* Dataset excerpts
Content starts

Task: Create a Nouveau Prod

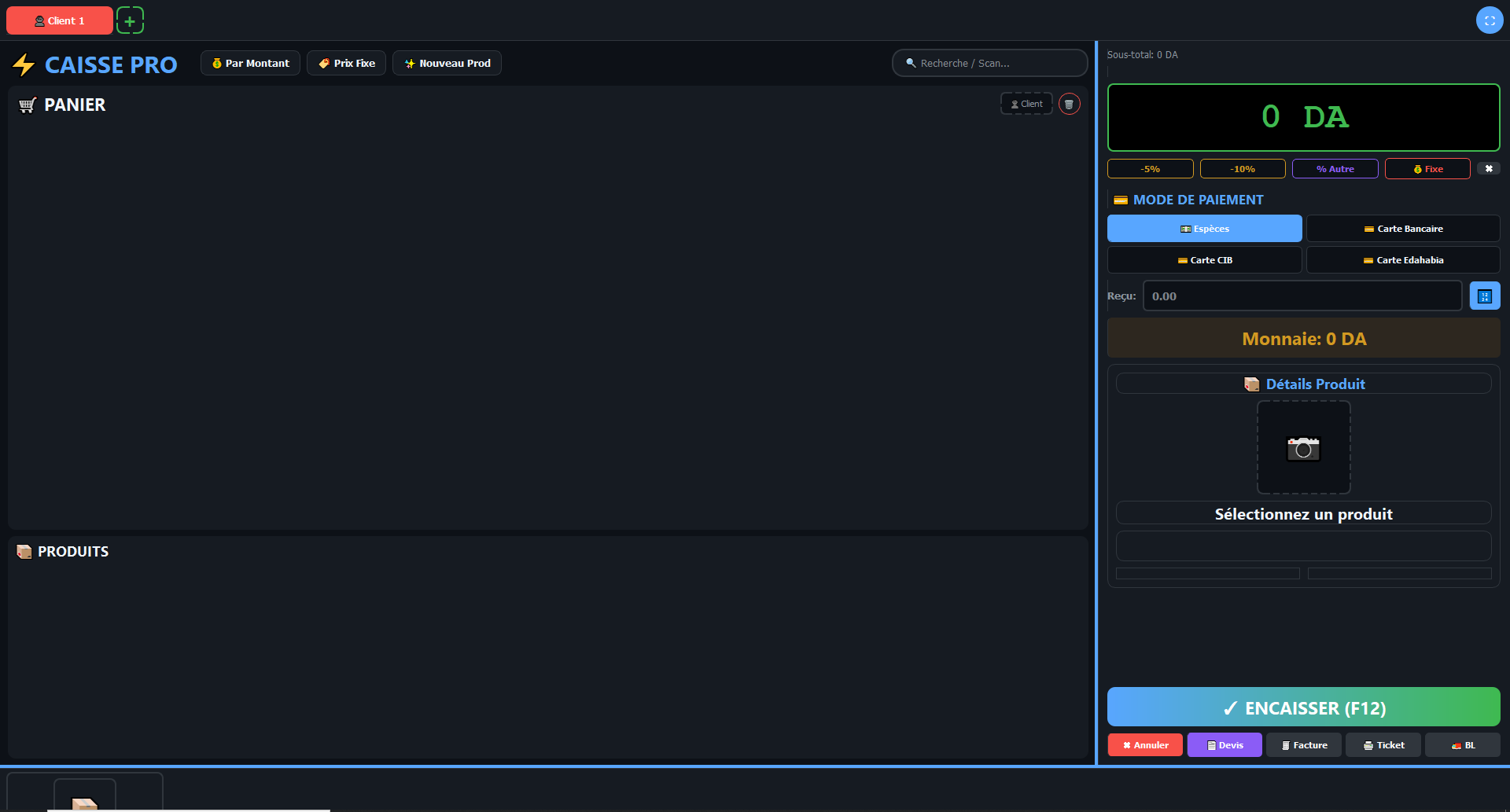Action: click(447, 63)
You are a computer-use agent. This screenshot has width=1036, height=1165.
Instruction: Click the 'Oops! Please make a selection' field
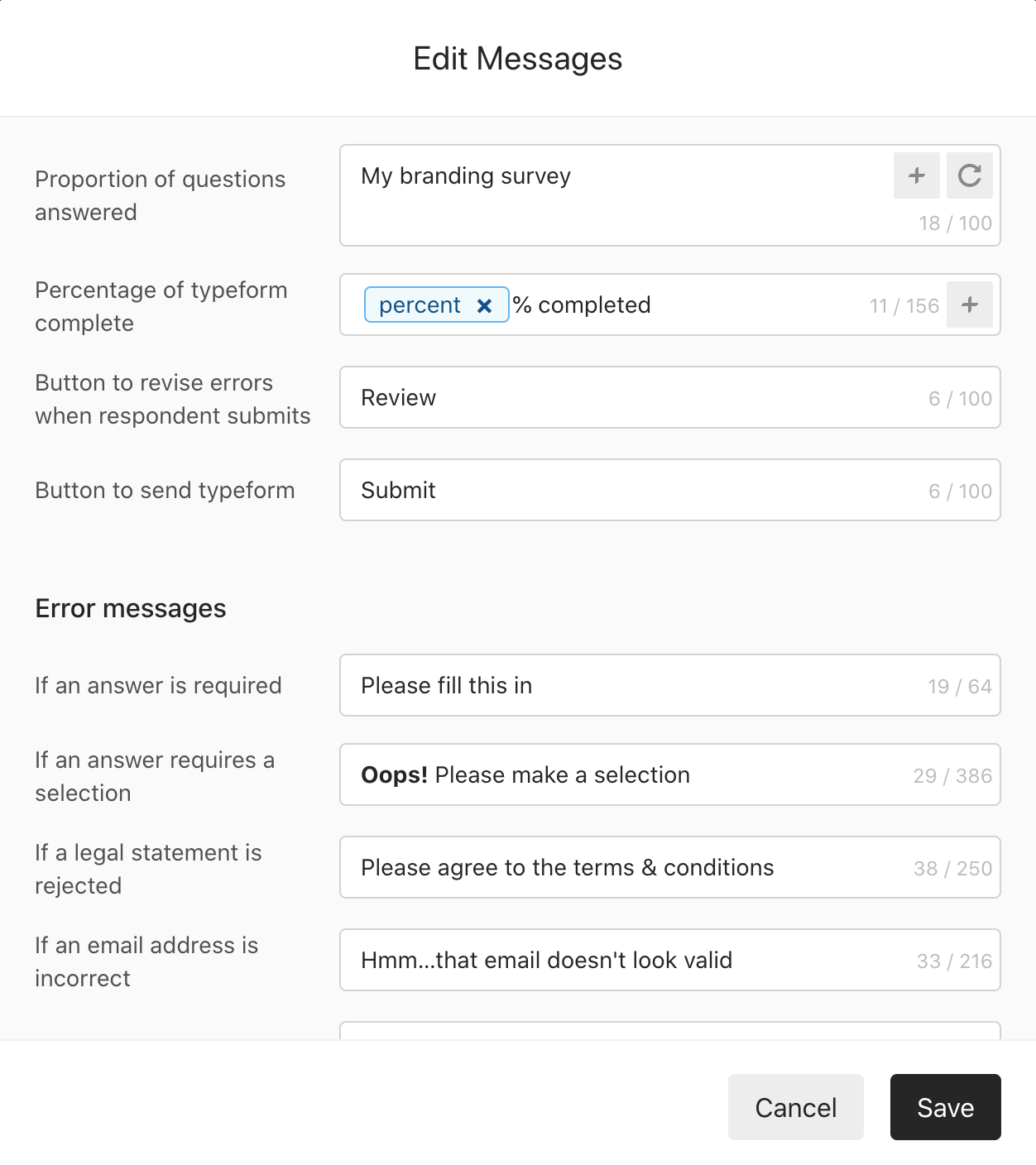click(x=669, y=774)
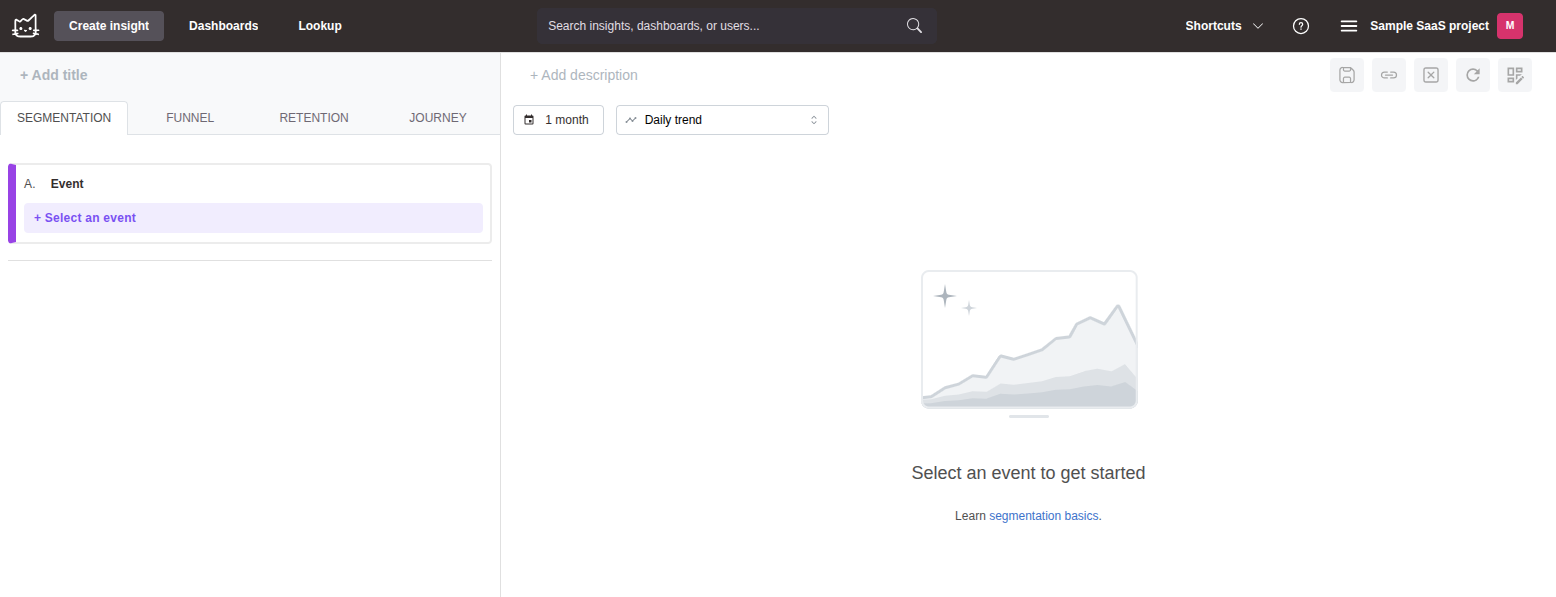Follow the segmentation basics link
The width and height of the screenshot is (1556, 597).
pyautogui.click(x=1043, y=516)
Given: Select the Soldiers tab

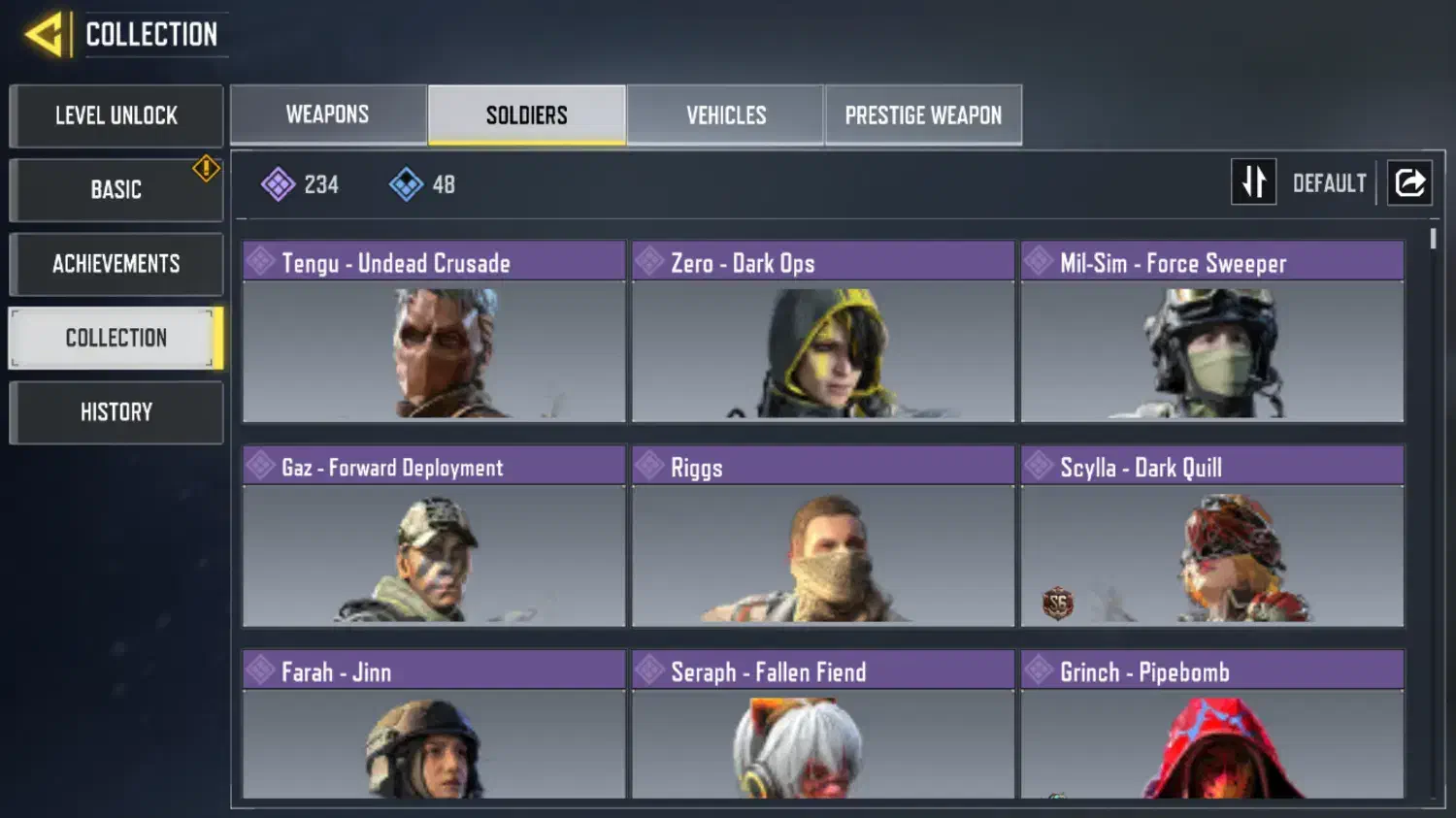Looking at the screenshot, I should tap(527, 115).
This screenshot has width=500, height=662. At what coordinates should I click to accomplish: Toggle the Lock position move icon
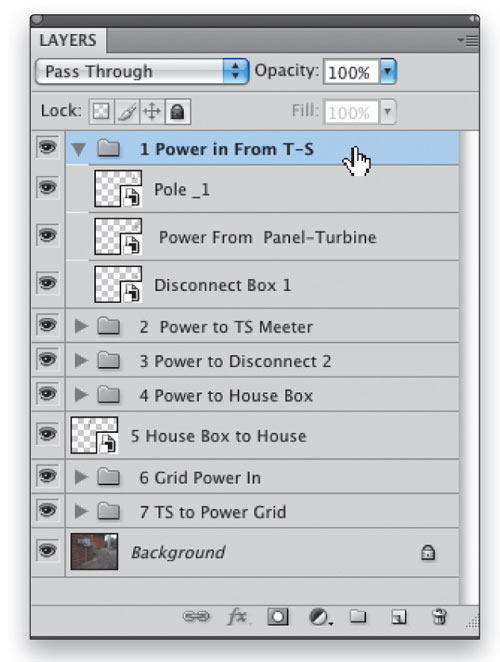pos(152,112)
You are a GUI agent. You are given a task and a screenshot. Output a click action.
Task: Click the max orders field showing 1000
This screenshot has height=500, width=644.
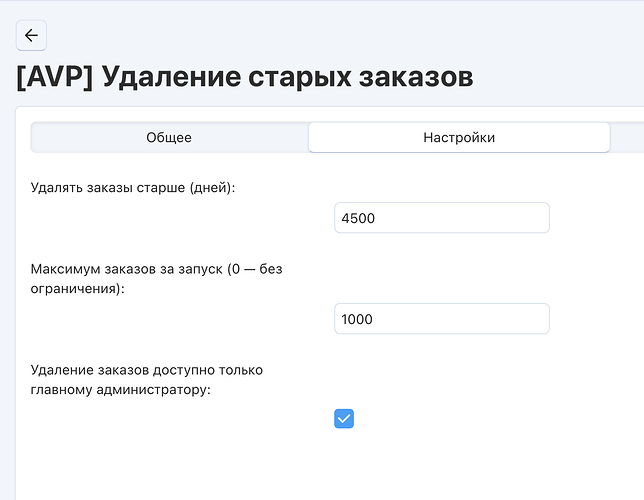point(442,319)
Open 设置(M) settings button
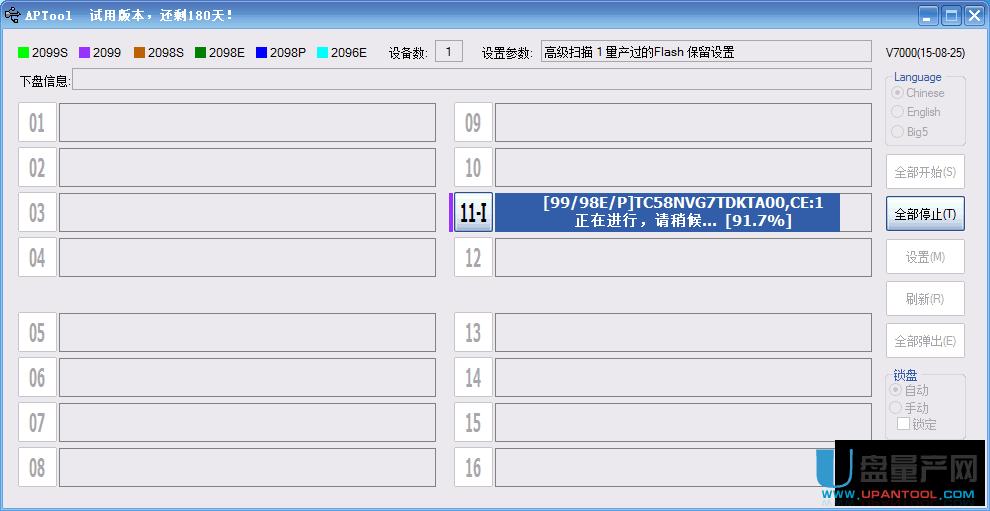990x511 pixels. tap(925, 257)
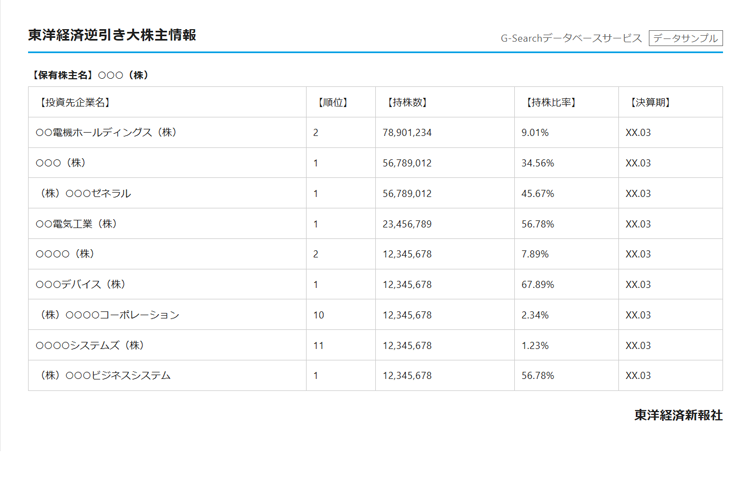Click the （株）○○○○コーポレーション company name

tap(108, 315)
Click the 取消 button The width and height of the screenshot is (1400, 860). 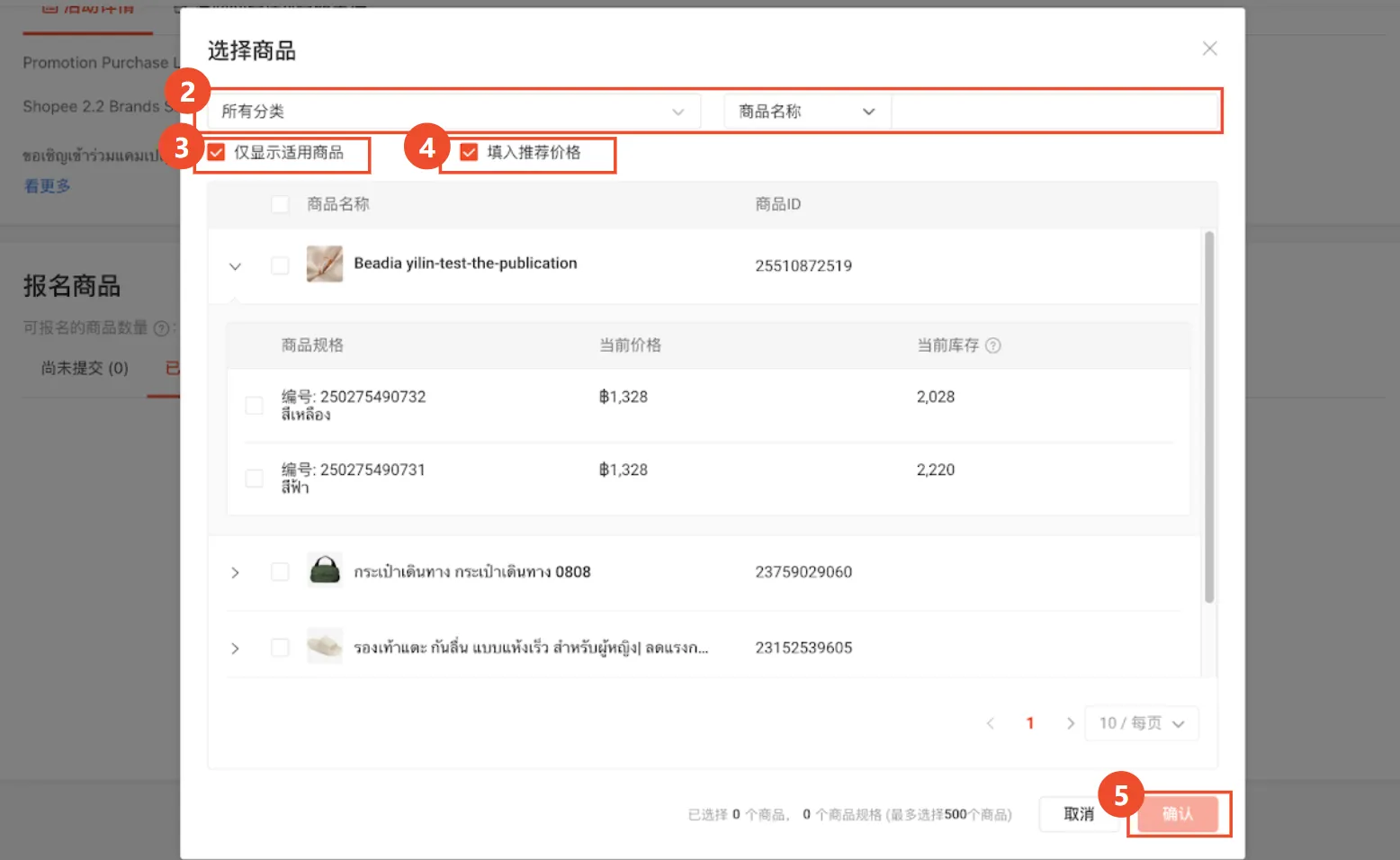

Content ends

* REQUIREMENT
Go through the data above and copy each line in which "agent" appears.

* TASK OUTPUT
You are a computer-use agent. This screenshot has width=1036, height=1165.
You are a GUI agent. You are given a task and a screenshot. Output a click action.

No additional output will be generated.